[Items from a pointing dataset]
— Begin —
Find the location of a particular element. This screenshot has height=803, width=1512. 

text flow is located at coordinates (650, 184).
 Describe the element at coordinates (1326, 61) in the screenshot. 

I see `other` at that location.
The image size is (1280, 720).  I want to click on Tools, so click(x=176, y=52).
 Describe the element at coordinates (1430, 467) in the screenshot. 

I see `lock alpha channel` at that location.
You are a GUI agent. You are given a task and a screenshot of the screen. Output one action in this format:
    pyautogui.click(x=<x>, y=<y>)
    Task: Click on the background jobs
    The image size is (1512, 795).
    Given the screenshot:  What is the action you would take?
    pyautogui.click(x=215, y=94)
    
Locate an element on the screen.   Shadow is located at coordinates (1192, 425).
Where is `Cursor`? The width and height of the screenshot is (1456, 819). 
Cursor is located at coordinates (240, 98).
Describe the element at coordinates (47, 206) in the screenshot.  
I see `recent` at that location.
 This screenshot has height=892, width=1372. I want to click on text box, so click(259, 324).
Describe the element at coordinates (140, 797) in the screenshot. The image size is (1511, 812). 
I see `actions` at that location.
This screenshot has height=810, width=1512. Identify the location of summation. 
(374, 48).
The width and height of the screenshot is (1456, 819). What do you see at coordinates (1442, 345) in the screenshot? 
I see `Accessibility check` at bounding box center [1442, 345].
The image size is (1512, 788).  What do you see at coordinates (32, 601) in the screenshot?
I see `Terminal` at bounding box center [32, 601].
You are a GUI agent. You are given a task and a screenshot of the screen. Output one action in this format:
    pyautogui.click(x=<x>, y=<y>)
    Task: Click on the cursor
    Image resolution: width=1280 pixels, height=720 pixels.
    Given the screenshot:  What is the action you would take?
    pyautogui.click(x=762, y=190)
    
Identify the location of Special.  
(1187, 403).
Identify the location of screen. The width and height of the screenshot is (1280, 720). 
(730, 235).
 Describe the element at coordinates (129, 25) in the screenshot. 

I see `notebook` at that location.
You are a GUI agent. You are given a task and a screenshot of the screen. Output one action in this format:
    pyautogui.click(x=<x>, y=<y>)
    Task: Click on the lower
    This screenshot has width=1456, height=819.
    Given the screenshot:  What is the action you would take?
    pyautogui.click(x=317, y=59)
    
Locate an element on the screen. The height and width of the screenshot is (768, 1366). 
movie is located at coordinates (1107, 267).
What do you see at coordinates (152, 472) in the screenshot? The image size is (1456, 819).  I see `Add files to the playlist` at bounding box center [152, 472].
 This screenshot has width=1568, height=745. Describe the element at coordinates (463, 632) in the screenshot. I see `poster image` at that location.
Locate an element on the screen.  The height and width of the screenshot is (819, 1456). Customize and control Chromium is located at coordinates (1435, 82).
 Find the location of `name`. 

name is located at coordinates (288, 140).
— End —
> _TASK OBJECTIVE_: Rewrite all the items above, replacing "Locate an element on the screen" with "Find an element on the screen" and leaving everything else unchanged.

> _CORRECT OUTPUT_:
Find the location of a particular element. This screenshot has height=803, width=1512. 

text flow is located at coordinates (650, 184).
 Describe the element at coordinates (1326, 61) in the screenshot. 

I see `other` at that location.
The image size is (1280, 720).  I want to click on Tools, so click(x=176, y=52).
 Describe the element at coordinates (1430, 467) in the screenshot. 

I see `lock alpha channel` at that location.
You are a GUI agent. You are given a task and a screenshot of the screen. Output one action in this format:
    pyautogui.click(x=<x>, y=<y>)
    Task: Click on the background jobs
    The image size is (1512, 795).
    Given the screenshot:  What is the action you would take?
    pyautogui.click(x=215, y=94)
    
Find an element on the screen.   Shadow is located at coordinates (1192, 425).
Where is `Cursor`? The width and height of the screenshot is (1456, 819). 
Cursor is located at coordinates (240, 98).
Describe the element at coordinates (47, 206) in the screenshot.  
I see `recent` at that location.
 This screenshot has height=892, width=1372. I want to click on text box, so click(259, 324).
Describe the element at coordinates (140, 797) in the screenshot. The image size is (1511, 812). 
I see `actions` at that location.
This screenshot has height=810, width=1512. Identify the location of summation. 
(374, 48).
The width and height of the screenshot is (1456, 819). What do you see at coordinates (1442, 345) in the screenshot? 
I see `Accessibility check` at bounding box center [1442, 345].
The image size is (1512, 788).  What do you see at coordinates (32, 601) in the screenshot?
I see `Terminal` at bounding box center [32, 601].
You are a GUI agent. You are given a task and a screenshot of the screen. Output one action in this format:
    pyautogui.click(x=<x>, y=<y>)
    Task: Click on the cursor
    Image resolution: width=1280 pixels, height=720 pixels.
    Given the screenshot:  What is the action you would take?
    pyautogui.click(x=762, y=190)
    
Identify the location of Special.  
(1187, 403).
Identify the location of screen. The width and height of the screenshot is (1280, 720). 
(730, 235).
 Describe the element at coordinates (129, 25) in the screenshot. 

I see `notebook` at that location.
You are a GUI agent. You are given a task and a screenshot of the screen. Output one action in this format:
    pyautogui.click(x=<x>, y=<y>)
    Task: Click on the lower
    This screenshot has width=1456, height=819.
    Given the screenshot:  What is the action you would take?
    pyautogui.click(x=317, y=59)
    
Find an element on the screen. The height and width of the screenshot is (768, 1366). 
movie is located at coordinates (1107, 267).
What do you see at coordinates (152, 472) in the screenshot? The image size is (1456, 819).  I see `Add files to the playlist` at bounding box center [152, 472].
 This screenshot has width=1568, height=745. Describe the element at coordinates (463, 632) in the screenshot. I see `poster image` at that location.
Find an element on the screen.  The height and width of the screenshot is (819, 1456). Customize and control Chromium is located at coordinates (1435, 82).
 Find the location of `name`. 

name is located at coordinates (288, 140).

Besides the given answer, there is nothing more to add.